Dennis Prager notes the liberal slant about campus shootings:

Which of these three options is more likely to prevent further murderous rampages: a) making universities closed campuses and increasing the police presence on campus (as the president of NIU has promised to do); b) making guns much harder to obtain; or c) enabling specially trained students and faculty to carry concealed weapons on campus?

Because political correctness has replaced wisdom at nearly all universities, colleges are considering options a and b. But the only thing the first option will accomplish is to reduce the quality of university life and render the campus a larger version of the contemporary airport. And the second option will have no effect whatsoever since whoever wishes to commit murder will be able to obtain guns illegally.

But if would-be murderers know that anywhere they go to kill students, there is a real likelihood that one or two students will shoot them first, and if in fact some would-be murderer is killed before he can murder any, or at least many, students, we will see far fewer such attempts made. Even though many of these murderers end up killing themselves, they don't want to die until they have first murdered as many students and teachers as possible.

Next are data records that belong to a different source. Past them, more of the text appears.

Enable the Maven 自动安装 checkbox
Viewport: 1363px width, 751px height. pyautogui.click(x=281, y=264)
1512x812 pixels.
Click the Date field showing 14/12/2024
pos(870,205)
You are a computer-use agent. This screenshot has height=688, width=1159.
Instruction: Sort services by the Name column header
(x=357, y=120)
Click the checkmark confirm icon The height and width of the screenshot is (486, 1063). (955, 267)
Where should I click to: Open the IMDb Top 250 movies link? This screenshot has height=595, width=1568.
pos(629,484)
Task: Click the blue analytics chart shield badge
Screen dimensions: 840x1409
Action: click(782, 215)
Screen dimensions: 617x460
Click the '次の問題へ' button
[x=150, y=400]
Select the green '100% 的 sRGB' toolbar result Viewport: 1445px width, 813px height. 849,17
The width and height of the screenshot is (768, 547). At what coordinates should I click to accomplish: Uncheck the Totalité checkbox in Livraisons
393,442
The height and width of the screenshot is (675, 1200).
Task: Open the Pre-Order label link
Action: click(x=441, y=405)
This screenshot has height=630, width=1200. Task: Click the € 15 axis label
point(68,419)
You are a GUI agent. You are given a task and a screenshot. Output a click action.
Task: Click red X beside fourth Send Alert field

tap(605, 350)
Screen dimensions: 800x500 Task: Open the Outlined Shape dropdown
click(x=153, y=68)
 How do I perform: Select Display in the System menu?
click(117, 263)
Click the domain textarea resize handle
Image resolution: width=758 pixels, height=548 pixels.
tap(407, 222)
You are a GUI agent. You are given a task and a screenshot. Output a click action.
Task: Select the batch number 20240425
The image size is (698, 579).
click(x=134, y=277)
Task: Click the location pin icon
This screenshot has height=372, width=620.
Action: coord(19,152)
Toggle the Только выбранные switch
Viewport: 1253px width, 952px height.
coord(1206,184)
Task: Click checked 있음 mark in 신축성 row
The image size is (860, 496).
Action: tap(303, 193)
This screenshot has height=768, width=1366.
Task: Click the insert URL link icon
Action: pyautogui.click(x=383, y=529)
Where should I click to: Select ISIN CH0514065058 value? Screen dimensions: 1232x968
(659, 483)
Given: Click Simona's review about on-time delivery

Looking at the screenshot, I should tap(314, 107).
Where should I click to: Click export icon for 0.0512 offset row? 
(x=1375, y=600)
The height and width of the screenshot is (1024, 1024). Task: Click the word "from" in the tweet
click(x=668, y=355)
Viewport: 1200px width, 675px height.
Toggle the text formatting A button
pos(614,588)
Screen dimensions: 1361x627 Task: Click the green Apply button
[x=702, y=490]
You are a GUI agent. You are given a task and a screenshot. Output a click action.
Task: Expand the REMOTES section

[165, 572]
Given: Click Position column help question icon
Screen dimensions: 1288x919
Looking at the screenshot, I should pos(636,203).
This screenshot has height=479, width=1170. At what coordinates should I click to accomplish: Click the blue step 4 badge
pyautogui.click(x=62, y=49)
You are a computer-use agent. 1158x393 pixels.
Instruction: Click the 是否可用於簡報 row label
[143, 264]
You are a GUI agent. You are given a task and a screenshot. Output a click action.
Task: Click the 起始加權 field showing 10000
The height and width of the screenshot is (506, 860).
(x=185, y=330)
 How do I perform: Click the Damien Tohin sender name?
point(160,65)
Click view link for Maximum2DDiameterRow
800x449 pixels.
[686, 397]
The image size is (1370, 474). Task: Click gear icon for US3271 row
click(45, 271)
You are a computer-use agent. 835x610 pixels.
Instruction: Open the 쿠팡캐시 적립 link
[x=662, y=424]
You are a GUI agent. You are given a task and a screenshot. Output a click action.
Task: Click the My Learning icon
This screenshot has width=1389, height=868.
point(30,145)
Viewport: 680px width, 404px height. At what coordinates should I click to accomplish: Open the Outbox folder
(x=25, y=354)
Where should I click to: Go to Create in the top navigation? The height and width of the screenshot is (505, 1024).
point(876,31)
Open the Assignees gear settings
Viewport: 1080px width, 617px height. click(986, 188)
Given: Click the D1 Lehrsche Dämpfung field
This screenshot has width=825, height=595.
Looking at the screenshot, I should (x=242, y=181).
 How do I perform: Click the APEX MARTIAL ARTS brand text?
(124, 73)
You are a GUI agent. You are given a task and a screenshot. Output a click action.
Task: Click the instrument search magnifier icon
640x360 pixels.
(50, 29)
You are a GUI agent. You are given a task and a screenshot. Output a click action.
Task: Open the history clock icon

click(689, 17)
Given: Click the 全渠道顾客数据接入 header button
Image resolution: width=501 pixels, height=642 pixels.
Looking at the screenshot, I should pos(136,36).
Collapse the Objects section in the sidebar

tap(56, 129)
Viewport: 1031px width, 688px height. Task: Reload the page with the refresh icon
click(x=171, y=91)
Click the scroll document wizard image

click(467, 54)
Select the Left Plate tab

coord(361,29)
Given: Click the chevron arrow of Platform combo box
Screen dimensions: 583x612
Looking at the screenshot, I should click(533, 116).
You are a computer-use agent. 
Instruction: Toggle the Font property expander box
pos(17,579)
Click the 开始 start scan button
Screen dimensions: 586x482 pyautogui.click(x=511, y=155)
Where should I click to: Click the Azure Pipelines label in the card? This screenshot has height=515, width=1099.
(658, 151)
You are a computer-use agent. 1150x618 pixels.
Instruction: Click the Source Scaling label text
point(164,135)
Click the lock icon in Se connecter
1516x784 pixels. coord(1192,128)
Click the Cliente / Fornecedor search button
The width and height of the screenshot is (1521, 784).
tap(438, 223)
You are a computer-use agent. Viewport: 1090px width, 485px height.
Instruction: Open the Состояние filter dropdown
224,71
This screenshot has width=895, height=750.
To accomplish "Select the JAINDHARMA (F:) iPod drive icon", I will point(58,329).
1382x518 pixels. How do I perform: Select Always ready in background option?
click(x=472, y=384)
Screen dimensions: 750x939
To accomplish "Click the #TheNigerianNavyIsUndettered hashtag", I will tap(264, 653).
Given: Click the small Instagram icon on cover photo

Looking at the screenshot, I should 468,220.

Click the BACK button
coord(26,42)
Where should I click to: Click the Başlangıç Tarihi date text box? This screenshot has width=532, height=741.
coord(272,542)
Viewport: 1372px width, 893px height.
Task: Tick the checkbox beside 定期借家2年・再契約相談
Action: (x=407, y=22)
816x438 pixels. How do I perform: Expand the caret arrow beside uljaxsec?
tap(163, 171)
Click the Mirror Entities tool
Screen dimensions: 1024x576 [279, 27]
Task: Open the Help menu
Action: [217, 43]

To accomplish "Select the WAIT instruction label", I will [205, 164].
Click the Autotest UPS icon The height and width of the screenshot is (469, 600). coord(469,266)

Of course, there is virtually no chance that the uniformly left-thinking individuals who run our universities will ever consider this option. To do so would mean abandoning what is essentially a religious-like conviction that guns are immoral rather than the people who use them immorally.
But Mark Steyn notes that liberals LIKE assasinations, if they serve the bigger agenda:

Around the world, a second instant subgenre has sprung up in which commentators speculate how long it will be before some deranged Christian-fundamentalist neo-Nazi gun-nut deprives America of its fleeting wisp of glory.
And yet:

Every president is a target for assassination, though George W. Bush is unique in having been the subject of explicit murder fantasies by so many non-right-wing nonextremist impeccably reasonable artists (the British movie "Death Of A President"; the novella "Checkpoint" by Nicholson Baker) and even the occasional straightforward exhortation: "On Nov. 2, the entire civilized world will be praying, praying Bush loses," wrote Charlie Brooker in London's Guardian in 2004. "John Wilkes Booth, Lee Harvey Oswald, John Hinckley Jr. — where are you now that we need you?"